Contrary to popular misbelief, ITC import bans are usually not limited to particular devices but relate to all devices by a particular company infringing a patent in a certain way, unless there are differences with respect to licensing (for example, Samsung affirmatively did not accuse newer Apple products, which come with Qualcomm baseband chipsets, of infringement of its UMTS SEP).
Thus it wouldn't matter that the new Moto X smartphone was not available at the time of the investigation of Microsoft and Apple's complaints. But in a filing in the enforcement-related dispute between Microsoft and certain government agencies and officials, Google states another reason for which the Moto X, in its opinion, falls outside the scope of an ITC import ban such as the one obtained by Microsoft (click on the image to enlarge or read the text below the image):
"Motorola recently announced a new line of phones, the Moto X™, that will be assembled in the United States and are therefore not subject to the exclusion order. [...]"
Forbes contributor Tim Worstall explained the difference between Made in America and Assembled in America in a recent post. The only part of the manufacturing of the Moto X phone that takes place in the United States is final assembly. Arguably, Google's emphasis of assembly in the U.S. is a marketing ploy. It may also be politically-motivated. And it's fairly likely that Google's analysis of the upside and downside of assembly in the U.S. also involved a plan for an end run around the ITC's jurisdiction.

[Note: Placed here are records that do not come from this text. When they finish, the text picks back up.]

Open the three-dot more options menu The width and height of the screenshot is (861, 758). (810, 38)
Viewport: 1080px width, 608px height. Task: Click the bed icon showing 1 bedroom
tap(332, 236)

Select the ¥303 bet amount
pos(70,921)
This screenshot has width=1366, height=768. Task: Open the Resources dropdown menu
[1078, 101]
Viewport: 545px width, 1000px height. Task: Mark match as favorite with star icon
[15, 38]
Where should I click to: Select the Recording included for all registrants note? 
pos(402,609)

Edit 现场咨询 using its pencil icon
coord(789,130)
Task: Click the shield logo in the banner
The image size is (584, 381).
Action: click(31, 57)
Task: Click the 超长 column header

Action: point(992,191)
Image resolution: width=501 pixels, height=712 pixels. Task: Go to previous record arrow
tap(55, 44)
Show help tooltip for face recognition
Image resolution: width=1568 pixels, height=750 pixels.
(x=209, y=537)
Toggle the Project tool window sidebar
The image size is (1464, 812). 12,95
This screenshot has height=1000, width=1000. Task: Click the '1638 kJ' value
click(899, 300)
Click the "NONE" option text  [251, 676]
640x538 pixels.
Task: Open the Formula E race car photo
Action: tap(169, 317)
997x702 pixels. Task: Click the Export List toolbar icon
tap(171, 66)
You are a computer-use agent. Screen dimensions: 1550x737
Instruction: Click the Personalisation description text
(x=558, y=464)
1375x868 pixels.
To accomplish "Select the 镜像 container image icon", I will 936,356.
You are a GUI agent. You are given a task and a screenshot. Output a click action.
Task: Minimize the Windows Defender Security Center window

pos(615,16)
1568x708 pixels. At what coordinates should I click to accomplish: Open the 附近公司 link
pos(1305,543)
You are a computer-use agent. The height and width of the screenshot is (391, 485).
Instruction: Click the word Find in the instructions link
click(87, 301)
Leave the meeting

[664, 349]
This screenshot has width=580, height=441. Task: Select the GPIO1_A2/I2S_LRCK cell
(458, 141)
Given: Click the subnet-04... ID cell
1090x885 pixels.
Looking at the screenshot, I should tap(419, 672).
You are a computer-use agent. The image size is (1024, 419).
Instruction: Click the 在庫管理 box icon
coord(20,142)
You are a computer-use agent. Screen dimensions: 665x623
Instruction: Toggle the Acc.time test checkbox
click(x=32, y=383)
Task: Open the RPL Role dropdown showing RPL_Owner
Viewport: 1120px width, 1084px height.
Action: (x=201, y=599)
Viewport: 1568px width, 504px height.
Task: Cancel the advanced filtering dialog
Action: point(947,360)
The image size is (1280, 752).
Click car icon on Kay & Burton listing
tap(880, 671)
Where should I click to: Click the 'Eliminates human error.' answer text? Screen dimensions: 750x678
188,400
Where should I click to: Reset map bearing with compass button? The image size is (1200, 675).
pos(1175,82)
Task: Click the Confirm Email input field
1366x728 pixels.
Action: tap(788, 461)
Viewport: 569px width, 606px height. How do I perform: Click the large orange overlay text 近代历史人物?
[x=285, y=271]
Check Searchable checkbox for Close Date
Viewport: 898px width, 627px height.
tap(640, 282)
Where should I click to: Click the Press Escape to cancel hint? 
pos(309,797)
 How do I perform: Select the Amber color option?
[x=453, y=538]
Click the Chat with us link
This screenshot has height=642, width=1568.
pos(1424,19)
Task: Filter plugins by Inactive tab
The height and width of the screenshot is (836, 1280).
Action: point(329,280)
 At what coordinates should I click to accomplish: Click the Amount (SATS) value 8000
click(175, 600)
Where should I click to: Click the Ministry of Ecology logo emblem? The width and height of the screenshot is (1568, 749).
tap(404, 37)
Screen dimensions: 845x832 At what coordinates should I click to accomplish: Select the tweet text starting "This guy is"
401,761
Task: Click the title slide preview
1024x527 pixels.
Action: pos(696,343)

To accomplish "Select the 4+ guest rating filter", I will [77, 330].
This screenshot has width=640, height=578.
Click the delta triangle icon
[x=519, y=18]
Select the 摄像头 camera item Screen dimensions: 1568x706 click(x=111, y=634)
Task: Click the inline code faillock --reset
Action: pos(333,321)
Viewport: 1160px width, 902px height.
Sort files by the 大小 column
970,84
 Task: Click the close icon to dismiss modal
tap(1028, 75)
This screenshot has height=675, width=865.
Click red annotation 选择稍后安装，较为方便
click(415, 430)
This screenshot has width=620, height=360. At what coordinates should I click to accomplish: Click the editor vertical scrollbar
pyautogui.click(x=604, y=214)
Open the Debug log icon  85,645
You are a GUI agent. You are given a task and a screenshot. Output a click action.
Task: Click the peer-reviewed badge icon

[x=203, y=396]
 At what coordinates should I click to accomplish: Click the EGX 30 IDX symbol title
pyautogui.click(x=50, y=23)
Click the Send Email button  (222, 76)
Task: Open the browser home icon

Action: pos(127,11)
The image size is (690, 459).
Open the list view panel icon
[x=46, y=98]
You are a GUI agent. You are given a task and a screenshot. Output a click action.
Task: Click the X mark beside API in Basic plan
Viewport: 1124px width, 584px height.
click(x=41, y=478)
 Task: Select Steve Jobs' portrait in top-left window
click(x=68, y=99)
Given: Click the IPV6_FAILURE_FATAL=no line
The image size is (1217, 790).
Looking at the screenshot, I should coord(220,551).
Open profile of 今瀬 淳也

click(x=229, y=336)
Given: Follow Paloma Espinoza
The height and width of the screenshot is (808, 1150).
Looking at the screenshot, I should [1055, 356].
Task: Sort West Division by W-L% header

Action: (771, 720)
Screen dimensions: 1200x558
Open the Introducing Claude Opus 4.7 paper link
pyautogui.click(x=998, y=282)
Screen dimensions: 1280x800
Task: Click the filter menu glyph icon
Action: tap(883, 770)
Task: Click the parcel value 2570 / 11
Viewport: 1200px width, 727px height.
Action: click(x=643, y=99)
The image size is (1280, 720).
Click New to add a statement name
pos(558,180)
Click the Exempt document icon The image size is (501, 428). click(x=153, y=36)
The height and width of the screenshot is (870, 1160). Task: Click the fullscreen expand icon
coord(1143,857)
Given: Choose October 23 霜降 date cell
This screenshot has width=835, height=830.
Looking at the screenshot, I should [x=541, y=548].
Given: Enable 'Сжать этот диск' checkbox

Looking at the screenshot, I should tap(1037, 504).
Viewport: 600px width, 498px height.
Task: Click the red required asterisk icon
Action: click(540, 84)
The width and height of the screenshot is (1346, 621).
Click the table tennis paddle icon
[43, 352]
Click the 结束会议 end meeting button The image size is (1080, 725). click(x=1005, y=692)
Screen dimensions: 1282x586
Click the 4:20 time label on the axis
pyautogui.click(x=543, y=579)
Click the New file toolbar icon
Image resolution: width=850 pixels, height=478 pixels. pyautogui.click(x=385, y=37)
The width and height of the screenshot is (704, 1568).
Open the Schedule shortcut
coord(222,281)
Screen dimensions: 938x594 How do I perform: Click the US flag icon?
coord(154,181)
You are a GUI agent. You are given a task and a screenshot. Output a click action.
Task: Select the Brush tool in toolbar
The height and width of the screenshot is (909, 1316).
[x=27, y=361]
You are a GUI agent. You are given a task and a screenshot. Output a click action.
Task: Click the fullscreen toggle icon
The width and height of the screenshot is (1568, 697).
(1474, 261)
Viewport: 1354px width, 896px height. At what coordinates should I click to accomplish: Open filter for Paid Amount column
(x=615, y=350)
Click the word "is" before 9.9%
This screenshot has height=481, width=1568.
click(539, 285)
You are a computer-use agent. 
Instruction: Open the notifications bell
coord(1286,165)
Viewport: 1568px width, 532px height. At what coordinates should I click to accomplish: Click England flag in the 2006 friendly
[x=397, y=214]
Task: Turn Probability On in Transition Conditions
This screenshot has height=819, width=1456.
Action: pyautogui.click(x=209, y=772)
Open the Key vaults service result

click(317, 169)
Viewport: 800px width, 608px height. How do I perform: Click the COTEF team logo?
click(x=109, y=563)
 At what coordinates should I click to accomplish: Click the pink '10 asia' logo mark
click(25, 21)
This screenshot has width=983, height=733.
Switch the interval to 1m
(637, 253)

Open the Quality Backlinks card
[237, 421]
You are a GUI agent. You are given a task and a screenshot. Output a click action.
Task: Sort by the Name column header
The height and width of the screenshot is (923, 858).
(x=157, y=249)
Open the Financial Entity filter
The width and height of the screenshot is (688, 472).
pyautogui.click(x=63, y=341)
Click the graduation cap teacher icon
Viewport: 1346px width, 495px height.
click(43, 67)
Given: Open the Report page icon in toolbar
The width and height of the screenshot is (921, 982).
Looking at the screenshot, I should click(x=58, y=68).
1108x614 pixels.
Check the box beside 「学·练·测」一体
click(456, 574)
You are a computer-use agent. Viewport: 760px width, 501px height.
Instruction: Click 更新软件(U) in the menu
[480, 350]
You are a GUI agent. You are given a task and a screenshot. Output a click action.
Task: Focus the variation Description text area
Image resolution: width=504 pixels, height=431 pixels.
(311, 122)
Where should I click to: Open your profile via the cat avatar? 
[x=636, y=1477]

In a 2011 ruling on an S3 Graphics complaint against Apple, the ITC clarified the boundaries of its mandate. The ITC can prohibit the importation of devices that infringe an asserted patent claim if the act of importation itself constitutes a violation -- as opposed to post-importation activities by the importer. For the Moto X, multiple components of wil be shipped in a non-assembled form to the U.S., and it's possible that Google's Motorola ensures that the Android software is installed only in the U.S. and not prior to importation. If an infringement dispute ever arises with respect to the Moto X, we'll all find out more about the manufacturing chain for this device. For now, what's clear is Google's position: it believes that final assembly in the U.S. puts the product outside the scope of an ITC exclusion order. If Google is right, patent holders can only assert their rights by suing in U.S. federal court (or in foreign jurisdictions), and Apple v. Samsung shows how difficult and time-consuming that process is.